Space and place are increasingly on the research agenda right across the social sciences – creating enormous challenges for researchers – not least given the huge theoretical debate about what constitutes the spatial and its highly elusive nature. For the past year and a half, we have been carrying out research to understand the spatial imaginaries of young people on the cusp of progressing to university – harnessing their orientations to space and place using a new mapping method we developed.

This research is part of a 3-year study into the geographies of higher education, funded by the Economic and Social Research Council (ESRC) (award no. ES/N02121/1) – which has involved over 180 young people across 20 fieldwork sites from all four corners of the UK. The mapping method developed through the programme of research provides an ideal tool for use in researching a wide range of other social phenomena.

Half a century ago, Gould and White1  presented their new cognitive mapping method, one of the early methodological developments in this area. Cognitive mapping methods since then have been developed and used in myriad ways across academic disciplines.
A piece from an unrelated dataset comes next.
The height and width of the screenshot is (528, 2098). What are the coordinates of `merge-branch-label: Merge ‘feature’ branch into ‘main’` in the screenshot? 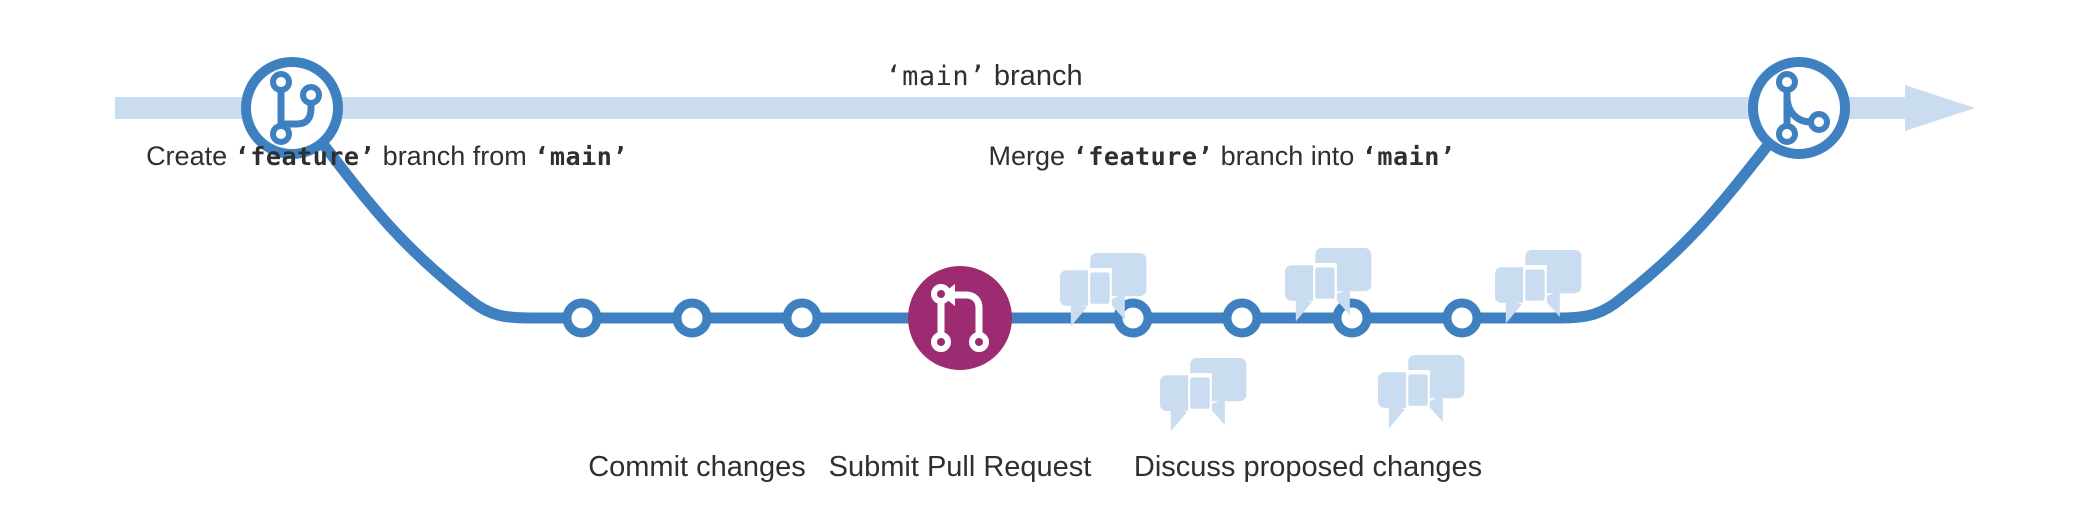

In building on this work, and crafting our own methodological contribution to researching space and place, we had four guiding principles in mind:

1. Foregrounding geography.  We aimed to elicit perceptions, feelings and orientations that were explicitly geographic and concerned places participants inhabited as well as their sense of the ‘other’ in geographic terms.  

2. A weak framing of space and place.  Where conventional maps, ideologically and artificially carved up with borders and/or formatted according to particular structures, are used, participants’ imagined geographies are strongly framed for them.  In foregrounding geography, we intended to loosely frame the research instrument in order to allow for the widest range of possible imaginaries to be elicited.

3. Capturing subjective vantage points.  A key challenge is to capture the specificity of place; the multiple and unique perceptions of what constitutes a place; and how places are both spatially and socially connected/disconnected and proximal/distant in the minds of individuals.  

4. A relational geography.  Our method seeks to explore young people’s broader geographical imaginary. This allows for the relationality of place to be captured – how, for the individual, meaning is attached to place through its relation to another place.

The method we created involves participants completing a ‘mapping exercise’ prior to an individual interview. For our own project, we were interested in the UK, and so the mapping method only presented a map spanning the UK territory – however, the method could be adapted to capture a wider or smaller geographic area – to suit the particular research project. The mapping tool contains other relevant information on the research project as well as instructions on what to do. In completing the mapping exercise, the participant is asked to colour-code their printed map according to the following key: green = ‘places where you would prefer to live [in our case, for university]’; red: ‘places where you definitely do not see yourself living [for university]’; orange: ‘places where you would not mind or are indifferent about living for university’; blue: ‘places you do not know or haven’t really thought about.’ The map provided omits place names and county/national borders, so that participants’ geographical perceptions are not framed for them; rather, they are permitted to show the researcher their subjective geographic imaginaries. In using the method, this sometimes resulted in participants inaccurately labelling places. Whilst some could see this as a drawback, in many ways, any geographic inaccuracies are important and insightful data in themselves.

The follow-on interview provides an opportunity for participants to narrate the construction of their map to the interviewer. In our research, this began with participants being asked “tell us about your map and how you came to use the different colours” – which generated a very detailed and thick description of young people’s geographic imaginaries – feelings and perceptions about different places in the UK, stories they had heard about places, experiences of being in different places etc. Underlying their narratives was a highly subjective conceptualisation of space and place – to some young people, cities, towns and villages figured heavily, whilst others conceptualised it in a broader sense of broader regions or countries within the UK. What is clear from developing and using this method is the advantages it bring to the research process. In a forthcoming journal article, we outline what we believe are its five key affordances in eliciting the spatial imaginaries of research participants. The mapping tool provides a further alternative to the standalone interview in researching spatial phenomena across the social sciences.

 

References
1 Gould P.R., White R. R. (1968) The mental maps of British school leavers. Regional Studies 2(2): 161-182.